De mai 2001 à mai 2006, M. Glen a été président de la Commission nationale des libérations conditionnelles du Canada. De 1975 à 2001, il a occupé plusieurs postes supérieurs au sein de la fonction publique fédérale, notamment, celui de chef du Centre de la sécurité des télécommunications, de sous-ministre d’Environnement Canada, de sous‑secrétaire au Cabinet (Opérations) du Bureau du Conseil privé, de sous-ministre délégué du ministère de la Citoyenneté et de l’Immigration, de sous-ministre délégué du ministère de la Sécurité publique, et de sous-ministre délégué du ministère de l’Emploi et de l’Immigration. M. Glen a également occupé les postes d’avocat général et de conseiller juridique.

M. Glen détient un baccalauréat de l’Université de Guelph et un baccalauréat en droit de l’Université Queen’s.

Chef Clarence Louie-Oliver

Le chef Louie-Oliver a été élu chef de la bande indienne d’Osoyoos en 1985. Il a toujours insisté sur l’importance du développement économique comme moyen d’améliorer le niveau de vie des siens. Sous sa gouverne, la bande est devenue une société polyvalente possédant et gérant huit entreprises fructueuses, qui fournissent de l’emploi à des centaines de personnes. Son leadership a permis le financement et la construction d’une école préscolaire, d’une garderie et d’une école primaire et secondaire, ainsi que d’un nouvel immeuble accueillant un centre de soins de santé et de services sociaux pour la bande.

Le chef Louie-Oliver a été nommé au Conseil des entreprises autochtones du Canada en 2001 et il a reçu de nombreuses récompenses, y compris le prix du chef d’entreprise autochtone, décerné par l’All Nations Trust and Development Corporation; le prix de l’agent de développement économique autochtone de l’année, attribué par le Conseil pour l’avancement des agents de développement autochtones; le prix du leadership inspirant, remis par l’organisme Aboriginal Tourism BC; et le prix national d’excellence décerné à un Autochtone dans le domaine des affaires et du développement communautaire.

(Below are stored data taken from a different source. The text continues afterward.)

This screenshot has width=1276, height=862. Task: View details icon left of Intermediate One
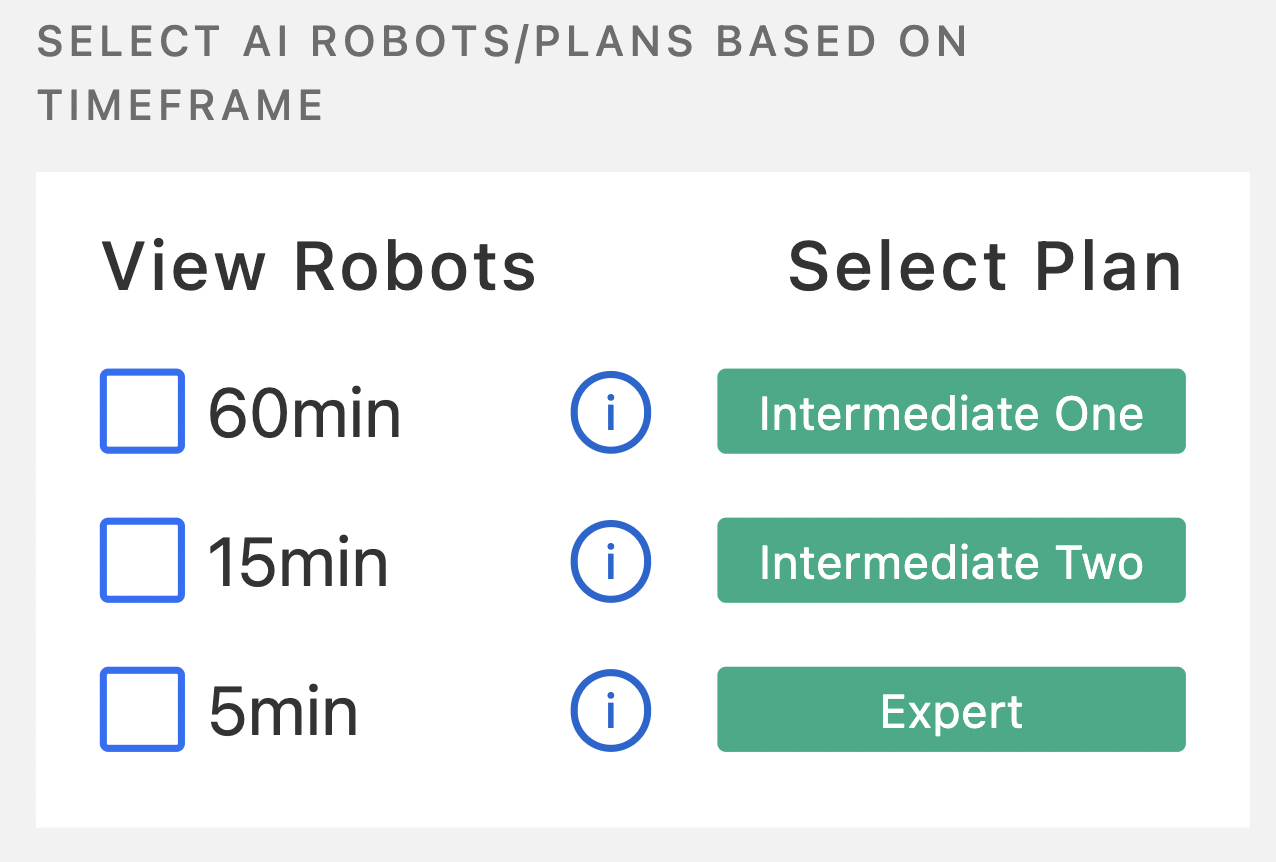(x=611, y=412)
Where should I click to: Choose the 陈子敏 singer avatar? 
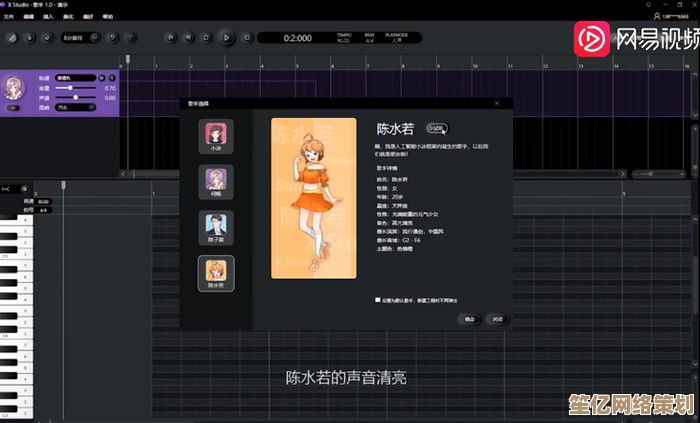click(x=216, y=226)
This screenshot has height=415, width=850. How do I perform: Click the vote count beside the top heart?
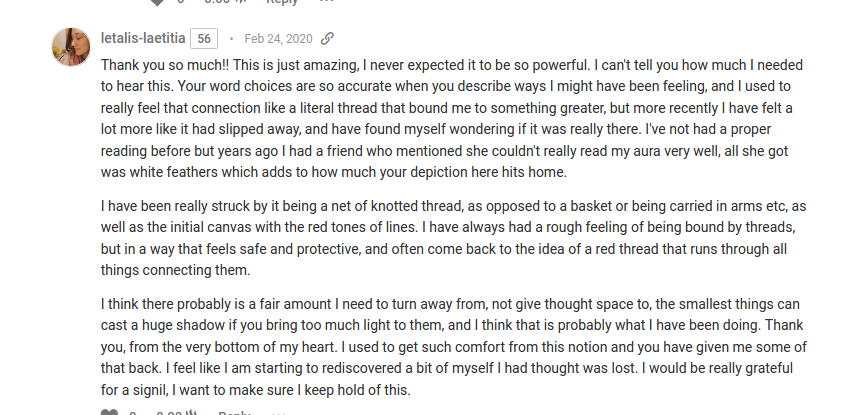182,2
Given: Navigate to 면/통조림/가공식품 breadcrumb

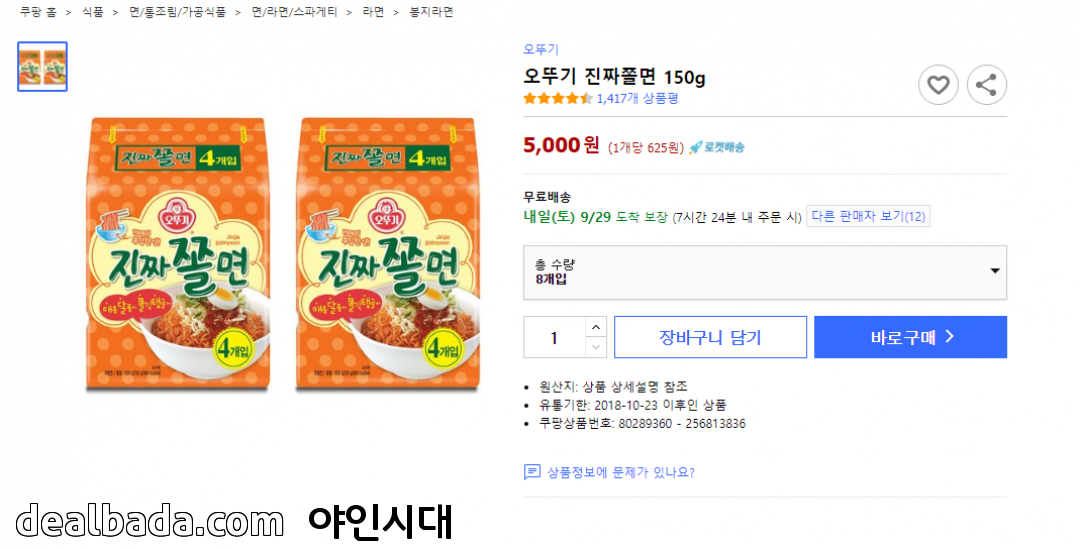Looking at the screenshot, I should coord(177,12).
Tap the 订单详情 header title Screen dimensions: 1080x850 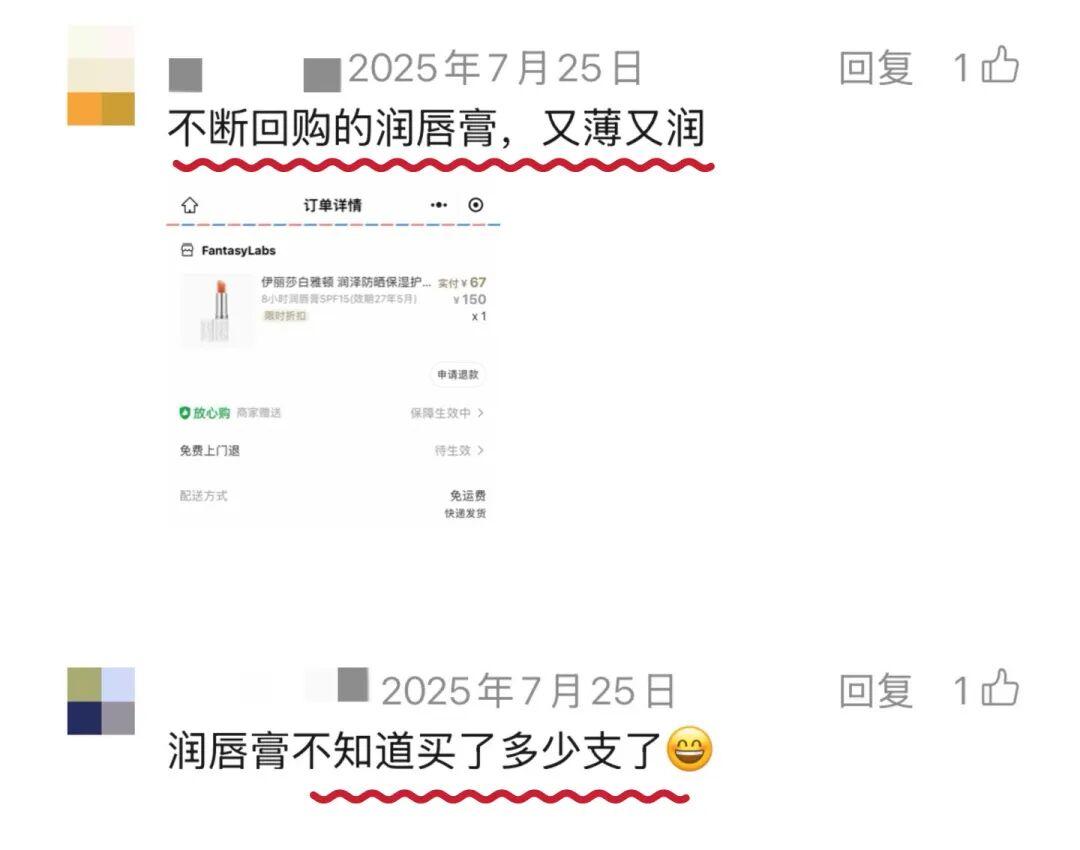click(x=333, y=205)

En 2003, le chef Louie-Oliver figurait sur la liste des 50 principaux Canadiens à surveiller, du magazine Maclean’s.

Mme Sharon Rosenfeldt

Mme Rosenfeldt, d’origine autochtone, a commencé sa carrière en tant que conseillère en matière de toxicomanie au centre de traitement du pavillon Poundmaker’s, à Edmonton, en Alberta. En 1981, à la suite de l’enlèvement et du meurtre de son fils Daryn, âgé de 16 ans, elle a participé à la fondation de Victimes de violence, un organisme national consacré à l’amélioration du sort des victimes d’actes criminels au Canada. Cela a mené à la mise en œuvre, en 1984, du premier programme canadien d’aide aux victimes et aux témoins assuré par les tribunaux, à la Cour provinciale de l’Alberta, à Edmonton.

En qualité de présidente de Victimes de violence pendant un certain nombre d’années, Mme Rosenfeldt a donné de nombreuses présentations à des groupes communautaires, à des ministères et organismes gouvernementaux, à des écoles et des universités et à des services de police en Amérique du Nord. Elle a été vice-présidente du Centre canadien de ressources pour les victimes de crimes, de l’Association canadienne des policiers; elle a été membre du comité consultatif chargé de la conception du programme de cours à l’intention des travailleurs correctionnels du Collège Algonquin, et de la conception du programme de cours en matière de justice pénale du Collège Durham. Elle a aussi fait partie du Comité consultatif de citoyens du Bureau de libération conditionnelle d’Ottawa, qui relève du Service correctionnel du Canada.

Mme Rosenfeldt a été membre et présidente de la Commission d’indemnisation des victimes d’actes criminels de la province de l’Ontario, et de 1998 à 2004, elle a rempli les fonctions de présidente de l’Office des affaires des victimes d’actes criminels, un organisme relevant du ministère du Procureur général de l’Ontario.